COVID-19 does not stop Thai Church's work on behalf of migrants and refugees
Work went on during pandemic despite "restrictions,” Catholic volunteer noted. Volunteers and some refugees helped to make masks and sanitisers. People in urgent need are “fragile,” said a priest in Bangkok. Health crisis has increased inequalities.
Bangkok (AsiaNews) – The emergency caused by the novel coronavirus pandemic, which the Thai government has better tackled than others, including its neighbours, has not stopped the Church from helping migrants and refugees.
Sawanya Manitkul, a staff member of the Victims and refugee relief Department (VRD) of the Archdiocese of Bangkok, said that his agency continued to work during COVID-19. Despite restrictions on camp visits, volunteers contribute to “the production of masks and cleaning solutions" which are difficult to find and cost a lot.

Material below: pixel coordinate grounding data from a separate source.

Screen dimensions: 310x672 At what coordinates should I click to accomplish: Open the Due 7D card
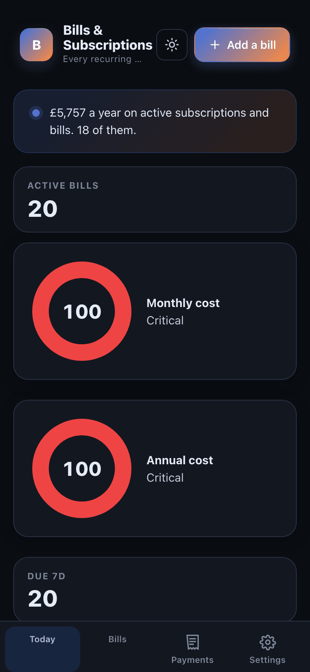pyautogui.click(x=155, y=589)
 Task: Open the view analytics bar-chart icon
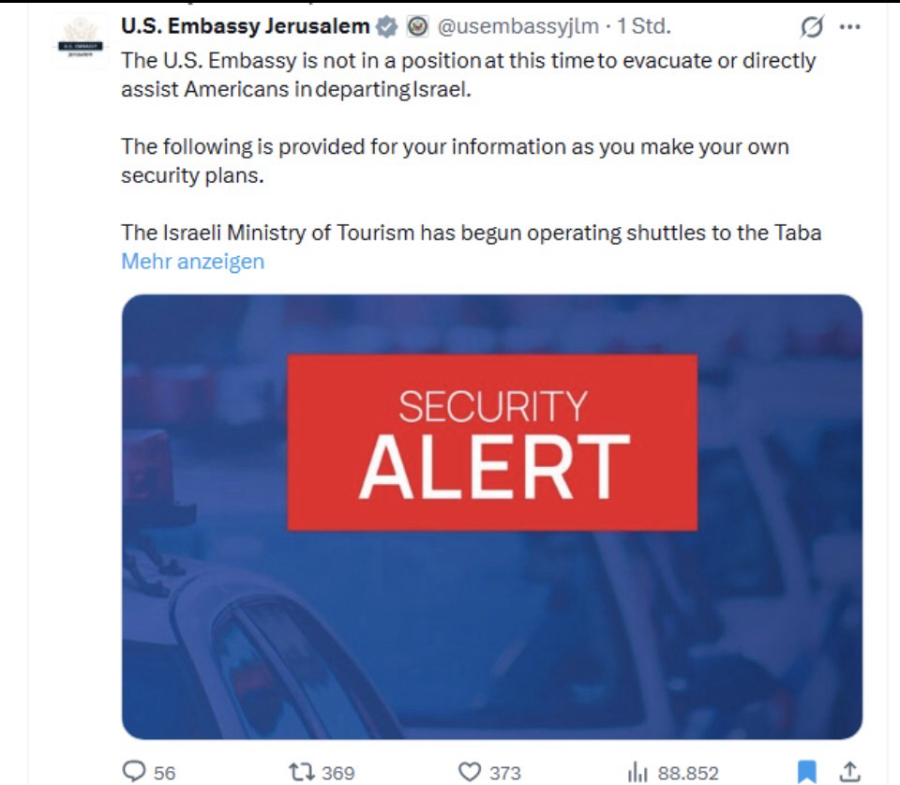[638, 772]
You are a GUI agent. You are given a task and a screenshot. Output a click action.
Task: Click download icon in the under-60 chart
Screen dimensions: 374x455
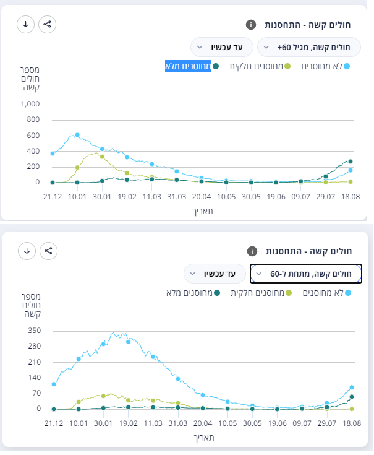click(26, 251)
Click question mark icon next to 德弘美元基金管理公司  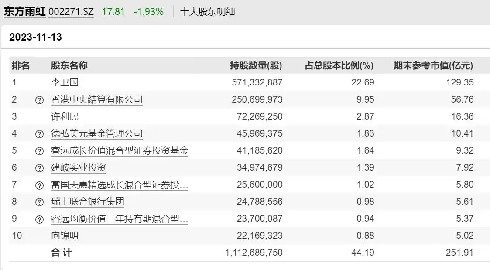pos(39,134)
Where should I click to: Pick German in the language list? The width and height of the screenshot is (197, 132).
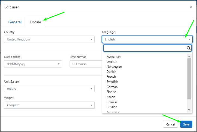[x=112, y=87]
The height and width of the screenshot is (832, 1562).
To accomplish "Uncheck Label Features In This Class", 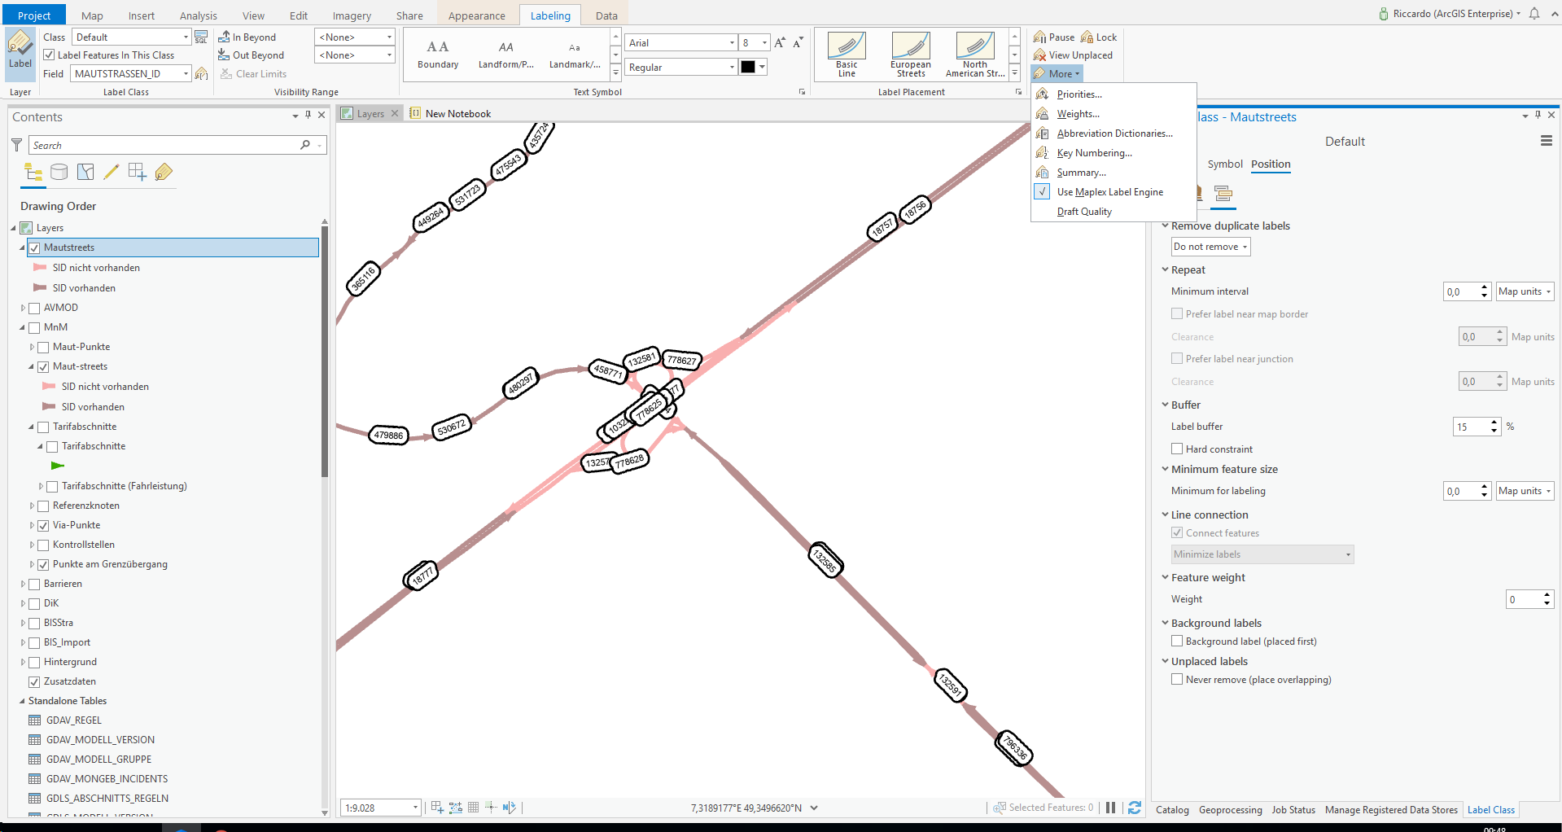I will coord(50,55).
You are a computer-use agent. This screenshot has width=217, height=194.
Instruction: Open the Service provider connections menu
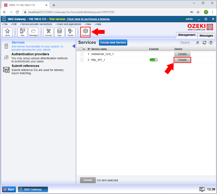point(37,24)
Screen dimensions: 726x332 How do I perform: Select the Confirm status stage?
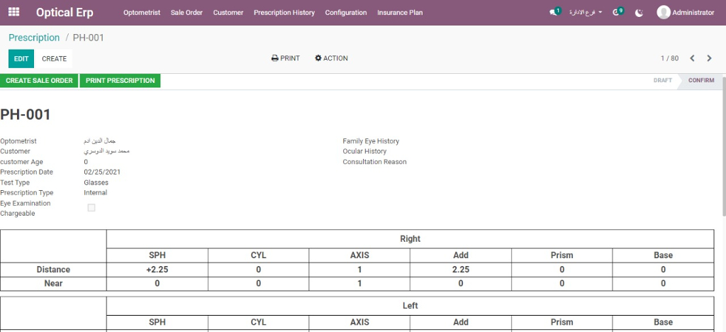[x=700, y=81]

The Catholic volunteer spoke about the awareness-raising action undertaken to improve knowledge about the virus and show people, especially the weakest groups, how to protect themselves during the pandemic.
In this situation of mutual aid, some of the more experienced refugees "helped us to make masks". Indeed, it was a source of "pride” for Sawanya Manitkul to see how "migrants were not just waiting for help" but "shared their food with those who had nothing to eat". They are extraordinary models "in times of crisis and bring us consolation.”
VRD director Fr Sommai Mathurossuwan noted that the refugees are by and large "fragile people who need urgent help;” firstly, because "they didn't leave their homeland of their free will, but were forced to do so" over issues like religion, culture, race or injustice and violence.
Refugees often lack “basic resources to survive" and their children "do not benefit from basic education;” access to medical care is "almost impossible" except for those who "fight against COVID-19".
For the clergyman, the ongoing crisis shows how inequalities and evil are still present in the world; and the refugee issue "is the desperate cry for help so that someone can care for them.”
The situation reminded him of Pope Francis’s message of 27 September 2017, when the pontiff stressed that migrants are our brothers and sisters "in search of a better life" far from poverty, hunger, abuse and injustice.
So far, the Thai government has opened temporary shelters for 97,000 refugees from Myanmar along the borders between the two countries. An additional 5,000 refugees from some 40 countries have asked for shelter.
Overall, Thailand hosts at least 479,000 refugees. Their situation has improved in recent years, thanks to the intervention of various associations, including Catholic charities, as well as international bodies like the UN High Commissioner for Refugees (UNHCR). Over the past decade, at least 100,000 refugees have obtained citizenship.
According to United Nations, 2018 saw a record 70.8 million refugees in the world. The situation is not much better this year, and the number shows no sign of decreasing. Over half of the people in need are under the age of 18, while 70 per cent of refugee households live below the poverty line.